Paying it forward: Ken Ngetha’s journey to enhancing climate resilience as a Venture builder for the Catalyst fund

From an early age, Ken has always been a builder. He would take apart his mom's radio and other appliances around their home to understand how they worked and then put them back together again. These days, Ken practices his instinct to build by implementing regenerative farming on his farm near Mt Kenya. He says the farm is part of his ongoing journey to explore self-sufficiency and sustainability. "I'm working with nature to build a self-sustaining, nutrient-dense food farm that is climate resilient. So that it can provide for me for the rest of my life," elaborates Ken. 

Ken's passion for sustainability also motivates his work as a venture builder and tech specialist at the Catalyst Fund. He leverages his background in computer science to support startups in Africa that are building solutions for climate resilience on the continent. For Ken, technology is yet another tool to foster the self-sufficiency and curiosity he aspired to since those early days. "I see my work as an extension of my interest in gadgets and my passion for saving our planet from the negative effects of climate change." 

As a Lead Venture Builder for the Catalyst Fund, Ken is entrusted with delivering strategic and operational solutions to help startups in the portfolio to scale. Asked about his most memorable venture-building experience, Ken quickly cites his experience with Sand to Green Africa, a startup greening the desert in Morocco. To contribute to the startup's success, he designed software to automate the plantation performance predictions.

"Having the opportunity to design software for such an ambitious project was a delight. I'm happy the founders find it useful. Currently, the software is being built according to my design, and it's very satisfying to see the design move from paper to something one can interact with."

Given Ken's passion for building and his deep background as a product manager and software engineer, it is no surprise that much of his venture-building work centers on designing and developing software. He brings experience and expertise that many early-stage startups struggle to attract and afford. He holds a Bachelor of Business Information Technology from Strathmore University in Nairobi, where he graduated with first-class honors. He has also spent seven years building software products for African consumers at leading banking and telecommunication companies. The products he contributed to are now enjoyed daily by over 150 million daily active users across the continent through companies such as MTN Group, Airtel Group, and Equity Bank Group.

Furthermore, founders know to trust Ken's instincts and guidance because he is a founder himself of Saida, a high-growth fintech startup. Saida made history as the first African startup to be accepted into the prestigious Y-Combinator program in Silicon Valley. At Saida, Ken successfully led the product portfolio, taking it from a single prototype to eight mature products, each boasting thousands of active users each month.

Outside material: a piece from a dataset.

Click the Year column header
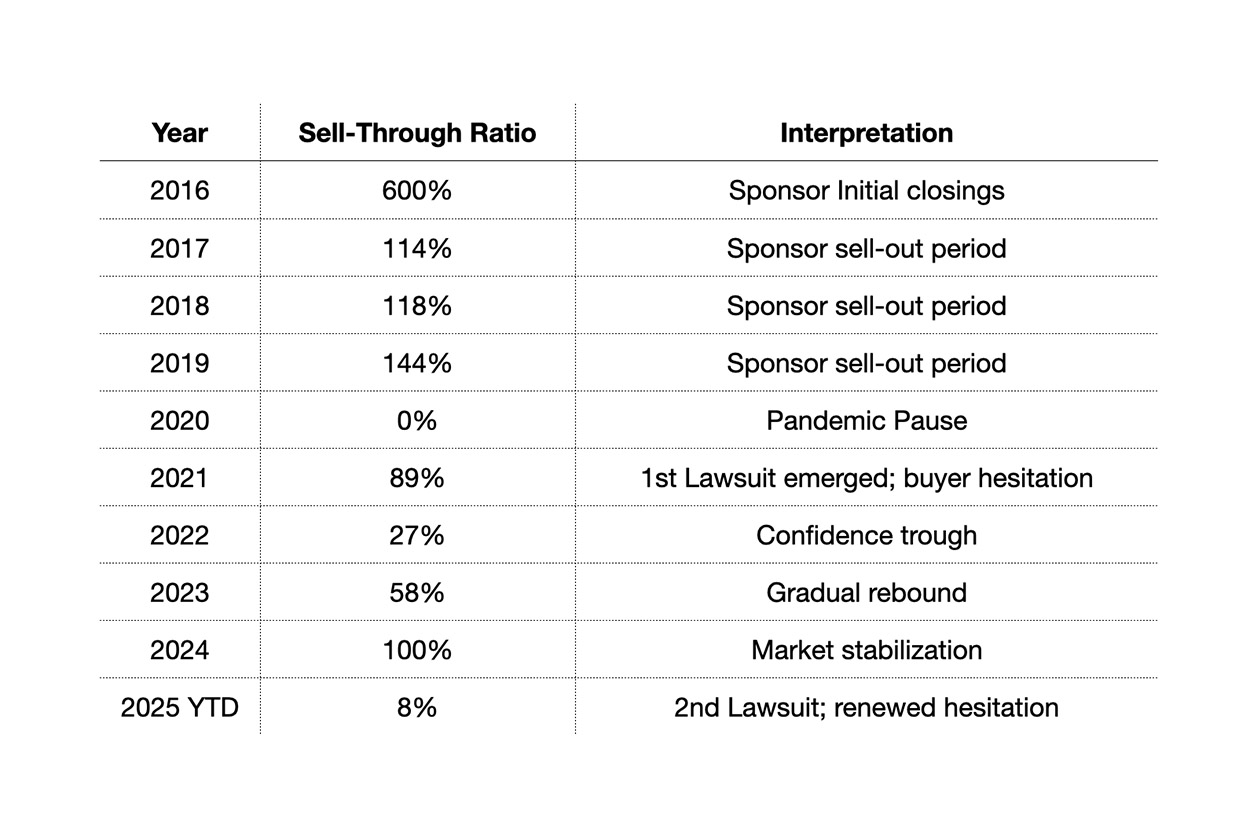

As a former founder, Ken understands that successful ventures require not only designing and building products that resonate with users but also demonstrating essential business acumen and finding the difficult balance between conviction and flexibility.

"Humility is vital for startup founders," he says. "People who create things can become so attached to their creations that they miss blind spots." Therefore, Ken encourages founders to remain open and receptive to feedback to improve user adoption and investor backing.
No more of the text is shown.